--- Input data ---

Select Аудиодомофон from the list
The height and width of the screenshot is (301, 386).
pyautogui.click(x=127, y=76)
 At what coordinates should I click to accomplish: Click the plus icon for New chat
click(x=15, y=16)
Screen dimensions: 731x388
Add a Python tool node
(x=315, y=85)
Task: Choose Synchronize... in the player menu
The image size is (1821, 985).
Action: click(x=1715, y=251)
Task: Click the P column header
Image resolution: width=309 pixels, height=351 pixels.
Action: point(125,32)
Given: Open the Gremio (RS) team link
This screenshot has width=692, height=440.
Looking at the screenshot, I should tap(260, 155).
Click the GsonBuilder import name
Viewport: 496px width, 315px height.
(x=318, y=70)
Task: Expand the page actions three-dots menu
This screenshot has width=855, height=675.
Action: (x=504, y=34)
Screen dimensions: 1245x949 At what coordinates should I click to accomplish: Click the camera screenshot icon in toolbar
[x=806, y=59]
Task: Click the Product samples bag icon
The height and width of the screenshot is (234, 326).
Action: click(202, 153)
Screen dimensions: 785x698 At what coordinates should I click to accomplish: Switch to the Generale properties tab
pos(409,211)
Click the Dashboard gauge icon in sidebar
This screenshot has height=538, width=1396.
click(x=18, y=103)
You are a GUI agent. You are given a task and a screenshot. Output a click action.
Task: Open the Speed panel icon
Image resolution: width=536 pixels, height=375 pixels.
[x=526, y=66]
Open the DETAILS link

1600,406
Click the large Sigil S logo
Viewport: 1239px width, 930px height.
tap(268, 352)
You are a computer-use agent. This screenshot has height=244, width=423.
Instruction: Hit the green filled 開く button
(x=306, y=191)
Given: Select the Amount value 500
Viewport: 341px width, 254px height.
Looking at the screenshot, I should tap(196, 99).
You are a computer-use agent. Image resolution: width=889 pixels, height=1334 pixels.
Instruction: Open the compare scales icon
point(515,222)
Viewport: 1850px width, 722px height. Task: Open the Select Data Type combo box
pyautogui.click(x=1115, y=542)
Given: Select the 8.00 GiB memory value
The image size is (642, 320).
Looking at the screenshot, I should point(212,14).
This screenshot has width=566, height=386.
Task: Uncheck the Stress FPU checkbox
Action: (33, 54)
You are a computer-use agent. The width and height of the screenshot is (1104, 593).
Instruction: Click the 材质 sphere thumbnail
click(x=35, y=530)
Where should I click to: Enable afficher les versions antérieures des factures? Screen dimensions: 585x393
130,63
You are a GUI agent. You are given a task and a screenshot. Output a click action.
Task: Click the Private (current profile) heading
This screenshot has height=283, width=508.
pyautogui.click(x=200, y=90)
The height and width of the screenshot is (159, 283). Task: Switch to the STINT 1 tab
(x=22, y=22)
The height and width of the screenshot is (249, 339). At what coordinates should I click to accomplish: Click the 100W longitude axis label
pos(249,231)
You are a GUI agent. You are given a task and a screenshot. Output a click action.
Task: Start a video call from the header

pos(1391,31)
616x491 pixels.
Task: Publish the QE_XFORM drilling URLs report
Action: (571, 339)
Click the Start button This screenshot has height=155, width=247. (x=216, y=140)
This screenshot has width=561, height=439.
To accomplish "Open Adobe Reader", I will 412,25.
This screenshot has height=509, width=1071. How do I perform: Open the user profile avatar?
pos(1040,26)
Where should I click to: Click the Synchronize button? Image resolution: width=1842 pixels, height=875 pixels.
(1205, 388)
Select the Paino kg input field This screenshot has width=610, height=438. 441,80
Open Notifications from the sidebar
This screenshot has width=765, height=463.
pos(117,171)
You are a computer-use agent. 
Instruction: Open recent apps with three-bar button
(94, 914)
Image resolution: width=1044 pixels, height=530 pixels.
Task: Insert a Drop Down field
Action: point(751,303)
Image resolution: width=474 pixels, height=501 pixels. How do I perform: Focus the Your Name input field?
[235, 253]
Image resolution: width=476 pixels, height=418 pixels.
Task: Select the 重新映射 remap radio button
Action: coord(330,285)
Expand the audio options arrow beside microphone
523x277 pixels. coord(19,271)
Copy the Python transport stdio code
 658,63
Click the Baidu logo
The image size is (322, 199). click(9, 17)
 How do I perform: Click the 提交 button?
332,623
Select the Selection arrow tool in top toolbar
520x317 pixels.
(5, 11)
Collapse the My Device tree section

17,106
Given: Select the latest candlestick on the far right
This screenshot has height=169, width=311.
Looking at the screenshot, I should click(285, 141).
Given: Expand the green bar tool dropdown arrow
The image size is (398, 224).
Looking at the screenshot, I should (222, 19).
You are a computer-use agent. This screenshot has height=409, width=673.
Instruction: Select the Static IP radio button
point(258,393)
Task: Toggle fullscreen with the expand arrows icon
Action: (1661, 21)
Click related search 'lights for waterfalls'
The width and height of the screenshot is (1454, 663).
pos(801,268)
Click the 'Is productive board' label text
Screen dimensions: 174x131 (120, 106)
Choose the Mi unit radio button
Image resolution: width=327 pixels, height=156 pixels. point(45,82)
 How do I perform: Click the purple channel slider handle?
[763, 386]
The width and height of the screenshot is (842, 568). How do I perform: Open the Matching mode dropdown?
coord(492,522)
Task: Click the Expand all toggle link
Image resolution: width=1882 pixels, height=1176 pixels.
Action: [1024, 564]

---

About this task >> Write the records out once more. Each line must match.

Completed task >>
Select Аудиодомофон from the list
The height and width of the screenshot is (301, 386).
pyautogui.click(x=127, y=76)
 At what coordinates should I click to accomplish: Click the plus icon for New chat
click(x=15, y=16)
Screen dimensions: 731x388
Add a Python tool node
(x=315, y=85)
Task: Choose Synchronize... in the player menu
The image size is (1821, 985).
Action: click(x=1715, y=251)
Task: Click the P column header
Image resolution: width=309 pixels, height=351 pixels.
Action: point(125,32)
Given: Open the Gremio (RS) team link
This screenshot has width=692, height=440.
Looking at the screenshot, I should tap(260, 155).
Click the GsonBuilder import name
Viewport: 496px width, 315px height.
(x=318, y=70)
Task: Expand the page actions three-dots menu
This screenshot has width=855, height=675.
Action: (x=504, y=34)
Screen dimensions: 1245x949 At what coordinates should I click to accomplish: Click the camera screenshot icon in toolbar
[x=806, y=59]
Task: Click the Product samples bag icon
The height and width of the screenshot is (234, 326).
Action: click(202, 153)
Screen dimensions: 785x698 At what coordinates should I click to accomplish: Switch to the Generale properties tab
pos(409,211)
Click the Dashboard gauge icon in sidebar
This screenshot has height=538, width=1396.
click(x=18, y=103)
You are a GUI agent. You are given a task and a screenshot. Output a click action.
Task: Open the Speed panel icon
Image resolution: width=536 pixels, height=375 pixels.
[x=526, y=66]
Open the DETAILS link

1600,406
Click the large Sigil S logo
Viewport: 1239px width, 930px height.
tap(268, 352)
You are a computer-use agent. This screenshot has height=244, width=423.
Instruction: Hit the green filled 開く button
(x=306, y=191)
Given: Select the Amount value 500
Viewport: 341px width, 254px height.
Looking at the screenshot, I should tap(196, 99).
You are a computer-use agent. Image resolution: width=889 pixels, height=1334 pixels.
Instruction: Open the compare scales icon
point(515,222)
Viewport: 1850px width, 722px height. Task: Open the Select Data Type combo box
pyautogui.click(x=1115, y=542)
Given: Select the 8.00 GiB memory value
The image size is (642, 320).
Looking at the screenshot, I should point(212,14).
This screenshot has width=566, height=386.
Task: Uncheck the Stress FPU checkbox
Action: (33, 54)
You are a computer-use agent. The width and height of the screenshot is (1104, 593).
Instruction: Click the 材质 sphere thumbnail
click(x=35, y=530)
Where should I click to: Enable afficher les versions antérieures des factures? Screen dimensions: 585x393
130,63
You are a GUI agent. You are given a task and a screenshot. Output a click action.
Task: Click the Private (current profile) heading
This screenshot has height=283, width=508.
pyautogui.click(x=200, y=90)
The height and width of the screenshot is (159, 283). Task: Switch to the STINT 1 tab
(x=22, y=22)
The height and width of the screenshot is (249, 339). At what coordinates should I click to accomplish: Click the 100W longitude axis label
pos(249,231)
You are a GUI agent. You are given a task and a screenshot. Output a click action.
Task: Start a video call from the header

pos(1391,31)
616x491 pixels.
Task: Publish the QE_XFORM drilling URLs report
Action: (571, 339)
Click the Start button This screenshot has height=155, width=247. (x=216, y=140)
This screenshot has width=561, height=439.
To accomplish "Open Adobe Reader", I will 412,25.
This screenshot has height=509, width=1071. How do I perform: Open the user profile avatar?
pos(1040,26)
Where should I click to: Click the Synchronize button? Image resolution: width=1842 pixels, height=875 pixels.
(1205, 388)
Select the Paino kg input field This screenshot has width=610, height=438. 441,80
Open Notifications from the sidebar
This screenshot has width=765, height=463.
pos(117,171)
You are a computer-use agent. 
Instruction: Open recent apps with three-bar button
(94, 914)
Image resolution: width=1044 pixels, height=530 pixels.
Task: Insert a Drop Down field
Action: point(751,303)
Image resolution: width=474 pixels, height=501 pixels. How do I perform: Focus the Your Name input field?
[235, 253]
Image resolution: width=476 pixels, height=418 pixels.
Task: Select the 重新映射 remap radio button
Action: coord(330,285)
Expand the audio options arrow beside microphone
523x277 pixels. coord(19,271)
Copy the Python transport stdio code
 658,63
Click the Baidu logo
The image size is (322, 199). click(9, 17)
 How do I perform: Click the 提交 button?
332,623
Select the Selection arrow tool in top toolbar
520x317 pixels.
(5, 11)
Collapse the My Device tree section

17,106
Given: Select the latest candlestick on the far right
This screenshot has height=169, width=311.
Looking at the screenshot, I should click(285, 141).
Given: Expand the green bar tool dropdown arrow
The image size is (398, 224).
Looking at the screenshot, I should (222, 19).
You are a computer-use agent. This screenshot has height=409, width=673.
Instruction: Select the Static IP radio button
point(258,393)
Task: Toggle fullscreen with the expand arrows icon
Action: (1661, 21)
Click related search 'lights for waterfalls'
The width and height of the screenshot is (1454, 663).
pos(801,268)
Click the 'Is productive board' label text
Screen dimensions: 174x131 (120, 106)
Choose the Mi unit radio button
Image resolution: width=327 pixels, height=156 pixels. point(45,82)
 How do I perform: Click the purple channel slider handle?
[763, 386]
The width and height of the screenshot is (842, 568). How do I perform: Open the Matching mode dropdown?
coord(492,522)
Task: Click the Expand all toggle link
Image resolution: width=1882 pixels, height=1176 pixels.
Action: [1024, 564]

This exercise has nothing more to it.